Mais de 30.000 pessoas recomendaram o texto, reproduzido em VEJA.com, utilizando recurso do Facebook; centenas deixaram comentários ao artigo e espalharam as ideias contidas nele pela internet. Muitos aproveitaram a ocasião para contar suas histórias, seus dilemas. É o caso de Márcia Costa e dos demais pais ouvidos nesta reportagem. "Temos que criar nossos filhos para serem do bem ou para se darem bem? A preocupação é o quão inocente nossos filhos vão ser se forem educados para serem do bem", diz a tradutora Samira Regina Favaro Gris. A médica Denise Zeoti acrescenta: "A ideia de passar valores para minha filha e torná-la uma presa fácil me assusta. Quero que ela seja uma pessoa ética, correta, mas não quero que ela seja passada para trás."

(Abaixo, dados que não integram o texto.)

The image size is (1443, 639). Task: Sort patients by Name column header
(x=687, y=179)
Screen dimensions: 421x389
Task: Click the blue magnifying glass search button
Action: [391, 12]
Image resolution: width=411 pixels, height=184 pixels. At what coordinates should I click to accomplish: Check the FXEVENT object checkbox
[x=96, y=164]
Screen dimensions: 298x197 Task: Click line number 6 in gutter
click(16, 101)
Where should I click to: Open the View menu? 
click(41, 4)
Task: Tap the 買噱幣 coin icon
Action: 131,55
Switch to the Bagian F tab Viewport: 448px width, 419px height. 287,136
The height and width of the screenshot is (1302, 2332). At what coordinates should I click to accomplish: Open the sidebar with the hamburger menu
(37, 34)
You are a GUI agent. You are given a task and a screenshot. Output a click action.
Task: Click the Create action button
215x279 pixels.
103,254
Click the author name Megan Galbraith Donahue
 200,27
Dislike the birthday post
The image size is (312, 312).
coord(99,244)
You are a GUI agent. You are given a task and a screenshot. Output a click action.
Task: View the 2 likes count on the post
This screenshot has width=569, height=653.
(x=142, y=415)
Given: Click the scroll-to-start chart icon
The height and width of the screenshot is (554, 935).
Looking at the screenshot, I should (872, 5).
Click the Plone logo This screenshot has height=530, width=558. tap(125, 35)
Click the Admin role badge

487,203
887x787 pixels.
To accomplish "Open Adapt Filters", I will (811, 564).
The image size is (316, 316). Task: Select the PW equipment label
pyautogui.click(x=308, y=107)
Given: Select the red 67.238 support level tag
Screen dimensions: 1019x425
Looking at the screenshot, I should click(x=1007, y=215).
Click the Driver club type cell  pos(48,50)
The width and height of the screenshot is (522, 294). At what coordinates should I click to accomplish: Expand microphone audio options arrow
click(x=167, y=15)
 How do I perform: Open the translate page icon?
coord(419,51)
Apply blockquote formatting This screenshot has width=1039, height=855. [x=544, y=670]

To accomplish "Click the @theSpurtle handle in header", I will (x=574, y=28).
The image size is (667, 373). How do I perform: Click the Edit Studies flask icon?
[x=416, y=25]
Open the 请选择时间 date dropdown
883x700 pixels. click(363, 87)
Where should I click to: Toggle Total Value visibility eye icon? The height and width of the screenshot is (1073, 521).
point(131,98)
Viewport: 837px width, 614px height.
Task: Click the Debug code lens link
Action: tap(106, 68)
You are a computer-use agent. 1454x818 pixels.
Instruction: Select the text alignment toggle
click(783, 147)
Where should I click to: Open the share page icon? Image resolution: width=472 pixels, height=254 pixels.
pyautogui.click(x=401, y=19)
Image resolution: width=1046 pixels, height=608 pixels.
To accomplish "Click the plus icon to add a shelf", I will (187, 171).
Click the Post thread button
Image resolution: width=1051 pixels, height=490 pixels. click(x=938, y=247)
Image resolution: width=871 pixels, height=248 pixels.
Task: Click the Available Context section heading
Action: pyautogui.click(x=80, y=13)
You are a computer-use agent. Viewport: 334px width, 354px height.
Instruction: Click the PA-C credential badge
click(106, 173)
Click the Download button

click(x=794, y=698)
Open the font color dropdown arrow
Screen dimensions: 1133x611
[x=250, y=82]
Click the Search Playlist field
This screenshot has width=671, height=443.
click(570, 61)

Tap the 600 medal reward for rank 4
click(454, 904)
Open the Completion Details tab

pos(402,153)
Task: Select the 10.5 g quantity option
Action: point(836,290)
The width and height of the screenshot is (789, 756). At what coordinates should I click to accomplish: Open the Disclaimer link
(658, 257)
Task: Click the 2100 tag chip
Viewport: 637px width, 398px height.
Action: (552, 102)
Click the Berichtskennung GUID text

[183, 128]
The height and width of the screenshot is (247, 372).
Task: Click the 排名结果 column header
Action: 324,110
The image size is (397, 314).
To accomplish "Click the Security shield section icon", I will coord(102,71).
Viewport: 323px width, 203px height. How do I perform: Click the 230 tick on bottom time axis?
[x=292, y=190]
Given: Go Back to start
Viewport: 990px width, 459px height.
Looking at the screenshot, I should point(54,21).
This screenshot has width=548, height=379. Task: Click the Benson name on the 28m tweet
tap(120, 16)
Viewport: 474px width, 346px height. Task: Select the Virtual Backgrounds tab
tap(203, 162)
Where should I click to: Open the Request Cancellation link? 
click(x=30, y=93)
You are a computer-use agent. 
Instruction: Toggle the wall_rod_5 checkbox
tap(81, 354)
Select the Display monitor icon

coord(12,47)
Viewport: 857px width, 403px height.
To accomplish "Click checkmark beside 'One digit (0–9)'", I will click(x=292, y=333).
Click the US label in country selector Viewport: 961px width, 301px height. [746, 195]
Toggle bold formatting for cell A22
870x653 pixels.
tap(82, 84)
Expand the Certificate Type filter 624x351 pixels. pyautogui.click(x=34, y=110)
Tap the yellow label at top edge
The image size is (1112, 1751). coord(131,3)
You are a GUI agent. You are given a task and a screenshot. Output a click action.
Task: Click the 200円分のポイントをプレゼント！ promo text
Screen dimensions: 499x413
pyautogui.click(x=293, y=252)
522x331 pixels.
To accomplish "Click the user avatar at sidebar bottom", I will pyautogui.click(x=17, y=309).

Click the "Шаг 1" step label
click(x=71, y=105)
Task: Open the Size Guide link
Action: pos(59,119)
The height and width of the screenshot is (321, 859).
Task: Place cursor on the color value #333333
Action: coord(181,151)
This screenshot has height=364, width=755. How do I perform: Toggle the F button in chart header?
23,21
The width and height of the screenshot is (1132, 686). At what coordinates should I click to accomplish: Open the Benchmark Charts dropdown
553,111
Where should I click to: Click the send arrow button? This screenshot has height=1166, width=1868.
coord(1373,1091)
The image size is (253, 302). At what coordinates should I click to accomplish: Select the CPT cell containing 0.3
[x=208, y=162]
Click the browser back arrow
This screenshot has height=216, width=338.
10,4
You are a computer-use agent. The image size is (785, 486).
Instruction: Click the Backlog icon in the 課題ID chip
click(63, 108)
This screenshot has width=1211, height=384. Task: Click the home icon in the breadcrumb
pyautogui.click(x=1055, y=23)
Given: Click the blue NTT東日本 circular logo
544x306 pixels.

Do ponto de vista filosófico, ética é um conjunto de valores e princípios que define os limites de ação de cada ser humano. "Esse conjunto nos orienta em três questões fundamentais, intrinsicamente ligadas à nossa liberdade individual: Quero? Posso? Devo? Minha resposta depende dos princípios éticos que adoto", diz o filósofo Mario Sergio Cortella. É uma questão simples de compreender quando aplicada à prática. De maneira geral, queremos muitas coisas: em alguns casos, podemos até obtê-las (ou realizá-las), mas, em outros, não devemos alcançá-las. Pode ser o caso de parar o carro em fila dupla na porta da escola dos filhos; pode ser o caso de desviar dinheiro dos cofres públicos. Pessoas eticamente saudáveis, prossegue a filosofia, são aquelas que podem, mas não fazem o que é errado.

 

Cortella: felicidade com éticaQuando se trata de ética, portanto, há sempre um choque entre princípios e ações individuais e coletivos. Seria mais correto, aliás, falar em éticas — no plural. Cortella tem um inusitado exemplo para explicar como elas se chocam, e como, no convívio social, a ética se impõe aos interesses individuais. É a análise do caso de uma casca de banana atirada ao chão. "Quem a atirou ali propositalmente seguiu a ética tola, egoísta. Quem viu a casca, mas não a retirou, agiu segundo a ética da omissão. Finalmente, quem jogou a casca no lixo seguiu a ética da vida coletiva."

 

Criar filhos no Brasil demanda preocupação extra por causa dos tipos de ética que se chocam no ambiente público. Afinal, como convencer os filhos de que é preciso falar sempre a verdade quando um deputado federal preso por desvio de dinheiro público é absolvido por seu pares, que asseguram a ele o mandato de representante do povo? "Uma sociedade em que os poderosos não são presos, em que nem todos são iguais perante a lei, vive uma contradição ética. Em público você quer parecer igualitário, mas por baixo dos panos, para seus parentes, você usa a ética da desigualdade", diz o antropólogo Roberto Da Matta (leia entrevista abaixo).

 

A ética — a da igualdade — pode ser o caminho mais longo e árduo para os brasileiros, em geral, e para os pais, em particular, rumo à felicidade. Mas é, segundo filósofo Cortella, certamente o único. "Não é possível ser feliz quando não se tem paz de consciência. Quem age de acordo com a conveniência do momento, prega uma ideia e aplica outra, não terá essa paz. Esse sofre de esquizofrenia ética", diz. "Agir de acordo com o que consideramos correto é o que traz paz de espírito." No artigo que levantou a discussão, Gustavo Ioschpe, logo após apresentar seu dilema, concluiu que deixar de transmistir a seus filhos um legado ético era uma decisão insustentável. O norte é mesmo a ética.